T C 357 • The Sixties at Home and Abroad
2:00 PM-5:00 PM
The 1960s weren't as big a deal at the time as they have often seemed afterward. But they were eventful nonetheless. The civil rights revolution, the Great Society, the counterculture, and the emergence of new media transformed American life at home. The Cold War, the Vietnam War, the Six Day War in the Middle East, the Cultural Revolution in China, and student revolts in dozens of countries reshaped the landscape of international affairs.
Luckily for students at the University of Texas, there are few better places to study the 1960s than Austin. The LBJ Library, the Center for American History, and the Harry Ransom Center house documents and other materials that shed primary light on the decade and allow scholars to engage its issues as directly as historians ever can.
Students in this class will become their own historians. After reading and discussing a common set of books, the students will choose research topics that can be investigated at one or more of the archives on campus. Each student's research will culminate in an original paper of between 6,000 and 8,000 words, and of potentially publishable quality.

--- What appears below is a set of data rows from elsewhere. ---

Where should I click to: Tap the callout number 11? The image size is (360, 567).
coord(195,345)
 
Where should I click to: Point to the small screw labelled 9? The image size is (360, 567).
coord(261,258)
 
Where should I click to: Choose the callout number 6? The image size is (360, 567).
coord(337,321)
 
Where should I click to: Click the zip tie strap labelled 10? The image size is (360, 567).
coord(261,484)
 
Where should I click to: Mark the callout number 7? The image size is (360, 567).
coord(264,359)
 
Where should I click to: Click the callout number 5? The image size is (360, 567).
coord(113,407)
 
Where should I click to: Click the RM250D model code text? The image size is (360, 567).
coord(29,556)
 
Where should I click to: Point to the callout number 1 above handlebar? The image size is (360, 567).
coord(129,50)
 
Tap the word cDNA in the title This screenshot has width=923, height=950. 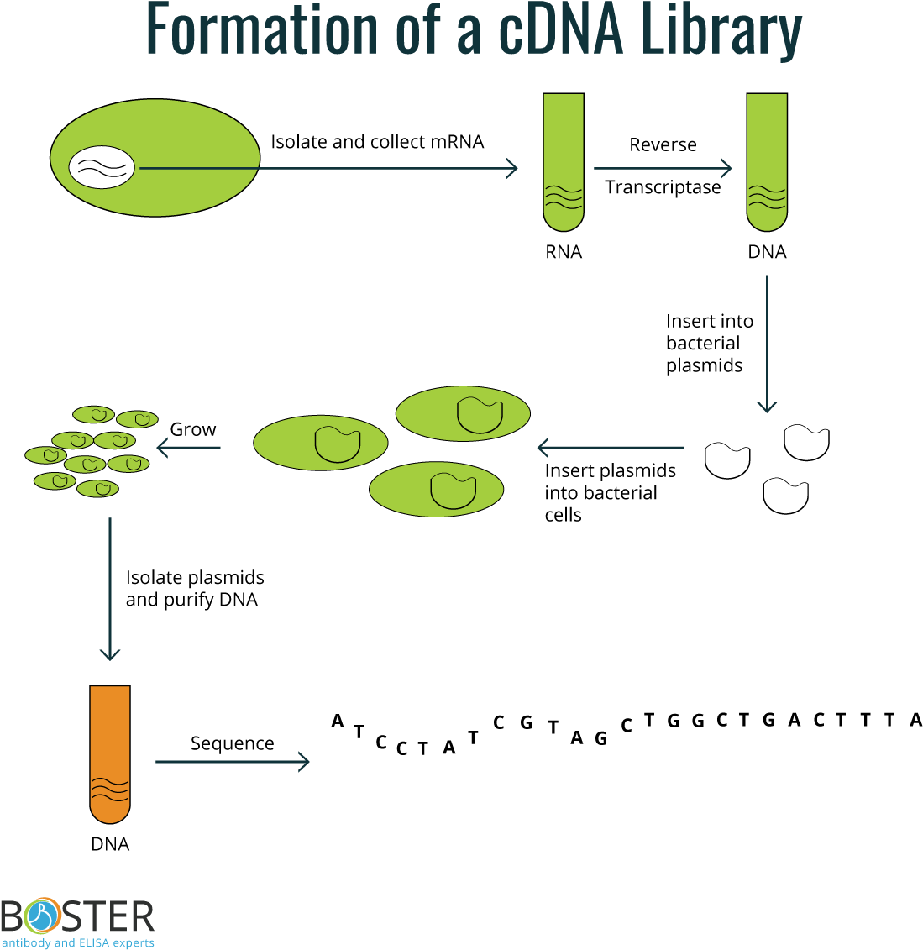pyautogui.click(x=560, y=30)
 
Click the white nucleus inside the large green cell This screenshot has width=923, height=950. pyautogui.click(x=102, y=167)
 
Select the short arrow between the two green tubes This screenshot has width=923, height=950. pyautogui.click(x=663, y=169)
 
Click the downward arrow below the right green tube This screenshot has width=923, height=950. pyautogui.click(x=767, y=344)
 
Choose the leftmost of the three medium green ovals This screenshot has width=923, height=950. pyautogui.click(x=321, y=443)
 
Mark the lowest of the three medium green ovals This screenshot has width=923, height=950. pyautogui.click(x=436, y=489)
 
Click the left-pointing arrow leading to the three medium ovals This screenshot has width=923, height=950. pyautogui.click(x=611, y=448)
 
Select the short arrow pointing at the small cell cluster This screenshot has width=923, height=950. pyautogui.click(x=189, y=448)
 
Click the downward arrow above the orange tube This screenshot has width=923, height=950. pyautogui.click(x=110, y=589)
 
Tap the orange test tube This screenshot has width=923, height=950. pyautogui.click(x=110, y=753)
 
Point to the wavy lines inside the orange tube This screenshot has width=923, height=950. pyautogui.click(x=110, y=789)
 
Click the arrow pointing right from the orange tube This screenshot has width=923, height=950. pyautogui.click(x=233, y=762)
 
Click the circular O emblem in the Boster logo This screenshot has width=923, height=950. pyautogui.click(x=43, y=916)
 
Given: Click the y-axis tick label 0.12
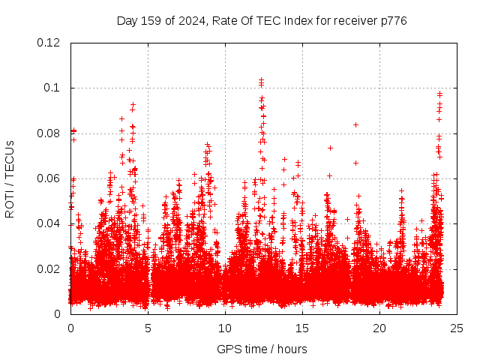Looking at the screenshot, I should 50,43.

Besides attuning students to the issues and events of the 1960s, the course will allow students to decide whether they like doing original historical research. For some students, the research project will lead naturally into a senior thesis; for some of these and perhaps for some others, it will inspire them to do graduate work in history. For all the students, the course will enable them to discover - through their own experience - how the past is recreated by and for the present.